I fell for Jason. So calm, so smart, so suave and so strong. I felt less inclined towards Whit and Weston, but they do hold special places in my memory. I loved Darcy’s spunk, spontaneity, and grit. I became engrossed by their lives. I wanted them to succeed, I wanted them to survive, I wanted them to realize all their dreams, dammit! I was so invested in their story and well-being that by the time I hit “The Second Death of the Firefly Brothers”, my insides were screaming, “NOOOOOO!”
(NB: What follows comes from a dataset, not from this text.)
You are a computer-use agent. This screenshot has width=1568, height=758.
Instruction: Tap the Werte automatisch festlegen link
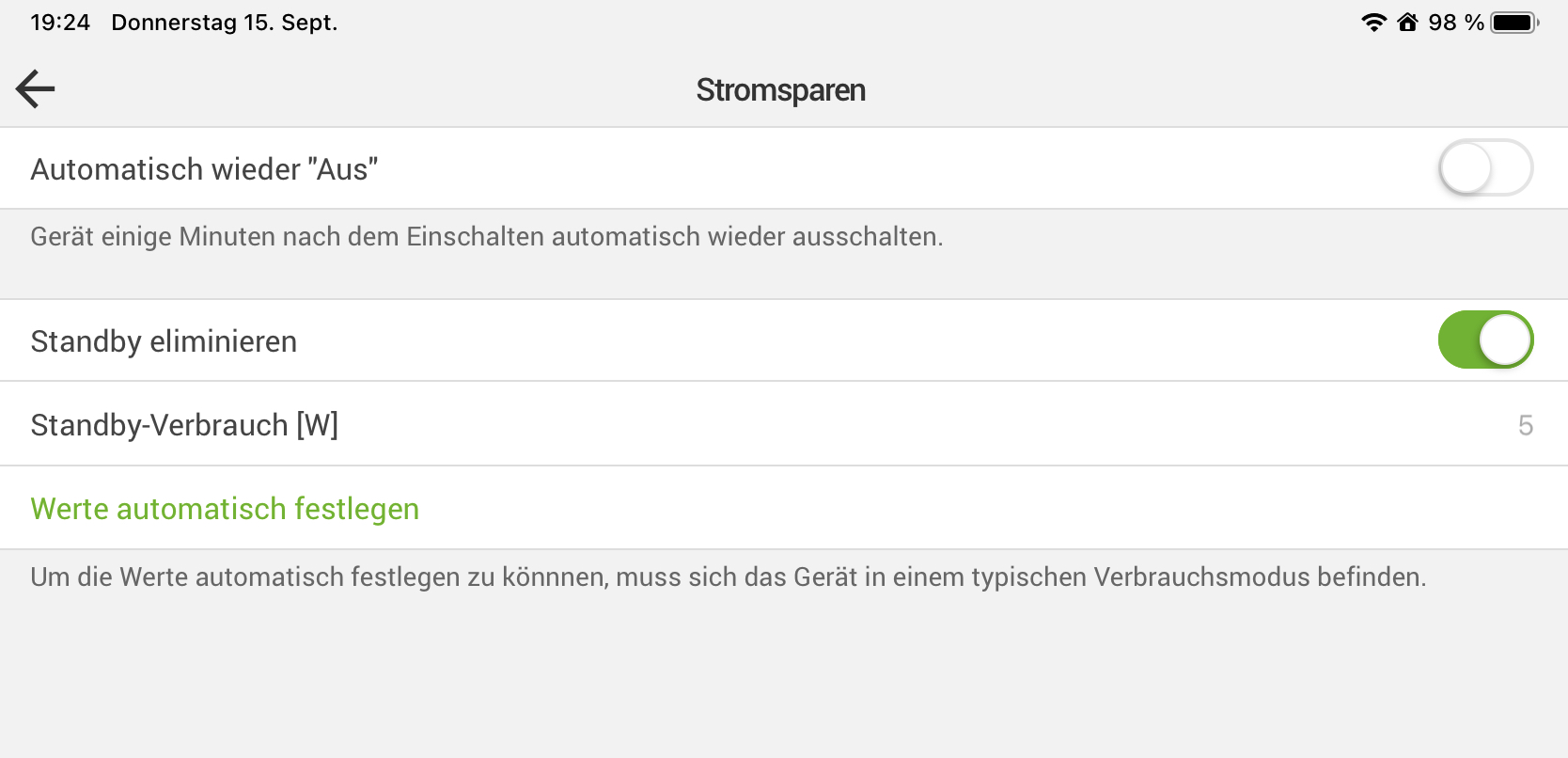pyautogui.click(x=225, y=509)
The only criticism I have is that there were a few predictable moments. Like from the beginning, you’re fairly certain of the identity of the snitch. Then, though Mullen did an excellent job of building up the suspense of just what happened the night of the Fireson’s first death, when it came to the “Ah-ha!” moment, it was just all too clear. Maybe it was designed to be that way, though. This reader spent the majority of the book creating, analyzing and dispensing with theories as to who “did ‘em in”, and yet I never managed to conjure up the truth...at least, not until it the exact moment that it was slowly dawning on the brothers. So, maybe I can live with that one.
There were so many thoughts that were in my head throughout the entire story. I loved the small nuggets of history that were thrown in to lend a bit of background and color. I enjoyed the background that Mullen created for each of the three main characters, as well. I fell into those side-stories, willing them to continue, and hoping it’d give insight into what would happen at the end.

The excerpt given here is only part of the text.